None of this is news, however, to proponents of "9/11 Truth," a worldwide movement that seems to keep growing despite an unofficial media blackout on their questions and investigations. So what are these "Truthers" saying?
Many people were quick to declare 9/11 a possible "inside job" based on the visible facts themselves, in particular the blanket failure of air defence, which even former Minnesota governor Jesse Ventura said defied all logic and precedent. They also seized on the history (largely unknown in North America) of Pentagon-linked "false-flag" terrorist attacks in Europe during the Cold War, and CIA involvement with al-Qaida operations.
With the invasions of Afghanistan and Iraq, it was seen that 9/11 was amazingly fortuitous to the Bush administration, elements of which had been looking for excuses to invade both countries -- for purely strategic-commercial reasons -- in the months and years prior to the attacks.
But it was the release of the 9/11 Commission Report in 2004 that breathed full life into the 9/11 Truth Movement -- because it was now apparent to many that the "official story" relied on massive distortion and evasion.
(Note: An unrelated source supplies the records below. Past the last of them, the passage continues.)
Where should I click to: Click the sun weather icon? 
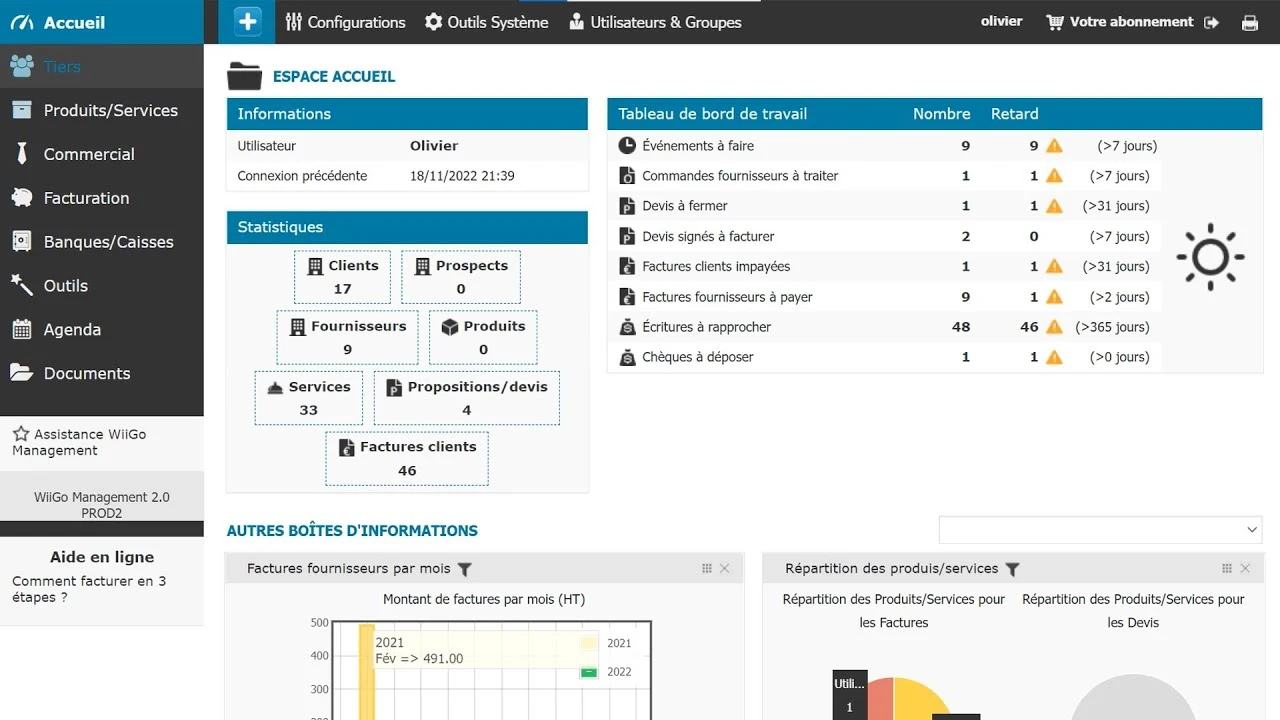pos(1210,257)
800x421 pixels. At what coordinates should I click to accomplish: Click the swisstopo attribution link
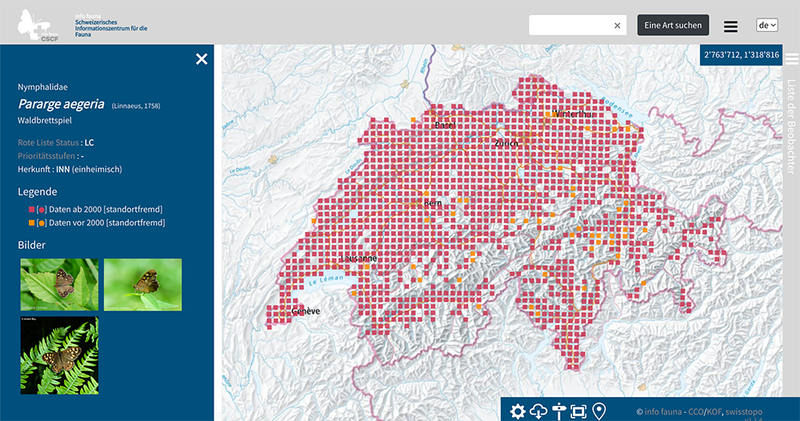coord(750,411)
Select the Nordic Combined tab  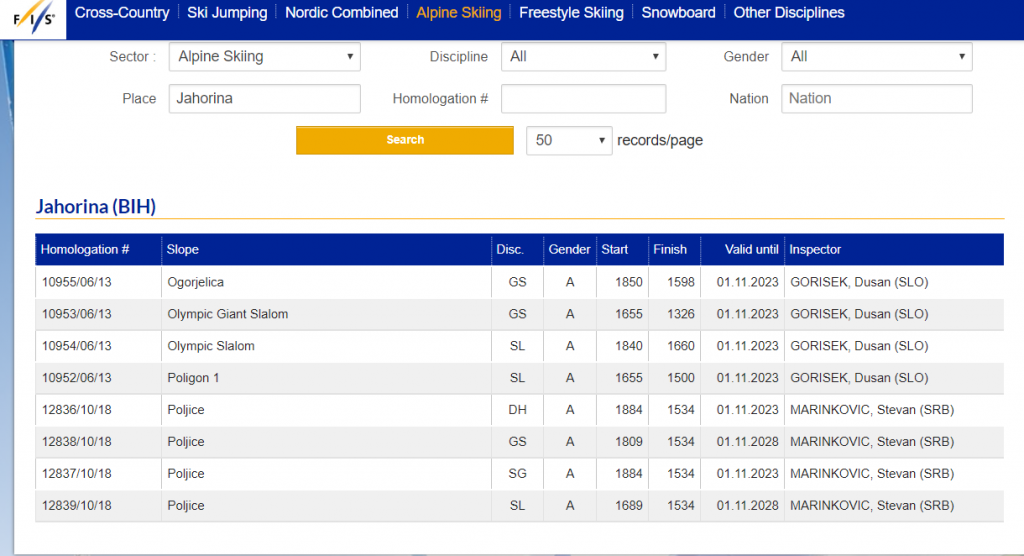341,13
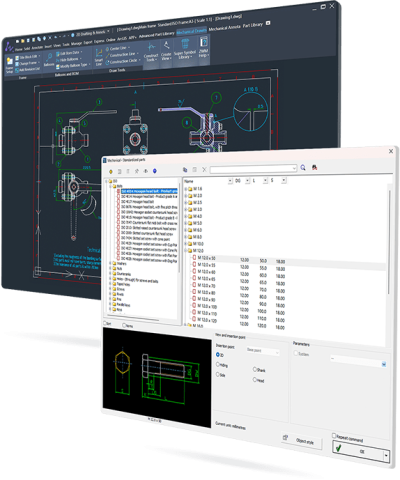Open the search combo box dropdown in dialog
The height and width of the screenshot is (480, 400).
pos(294,168)
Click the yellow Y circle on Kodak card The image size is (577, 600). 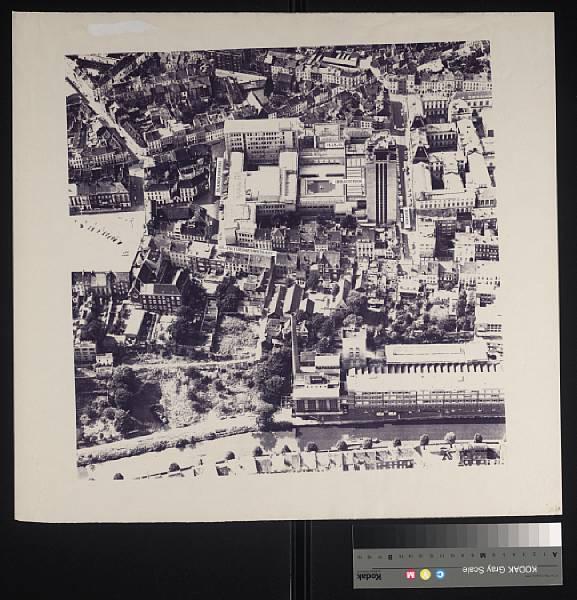425,574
The most dramatically disputed aspect of 9/11 is the question of what the world really saw that day in New York City, when three steel-frame high-rises -- the 110-storey Twin Towers and the 47-storey WTC 7 -- collapsed at near free-fall speed neatly into their own footprints.
In 9/11 and American Empire: Intellectuals Speak Out (Olive Branch Press, 2007), former Brigham Young University physics professor Steven Jones argues forcefully that the nature of the collapses, the presence of large pools of molten metal in the basements of all three buildings, witness accounts of hearing explosions -- that these and other factors point to the conclusion all three buildings were brought down by controlled demolition.
This view, though rejected by Popular Mechanics and defenders of the status quo, has won support from engineers and academics from other disciplines. For instance, John McMurtry, a philosophy professor emeritus at the University of Guelph and fellow of the Royal Society of Canada, credits Prof. John Valleau of the Chemistry-Physics Research Group at University of Toronto for drawing his attention to "this scientific anomaly." McMurtry concludes: "The instant and inexplicable collapses of the WTC buildings in uniform demolition style could not be explained by fire (plus, in the case of the Twin Towers, the impact of the airplanes) without contradicting the laws of engineering physics."
David Ray Griffin, a former theology professor from California who has become a leading voice of 9/11 dissent, also points to the destruction of evidence after the collapse -- most of the steel was quickly hauled away and shipped to Asia, where it was melted down.
"Although it is normally a federal offence to remove evidence from a crime scene, the removal of the steel, which was carefully overseen, was facilitated by federal officials," Griffin wrote.
You can see why these scholars are calling for an independent, preferably international investigation into 9/11.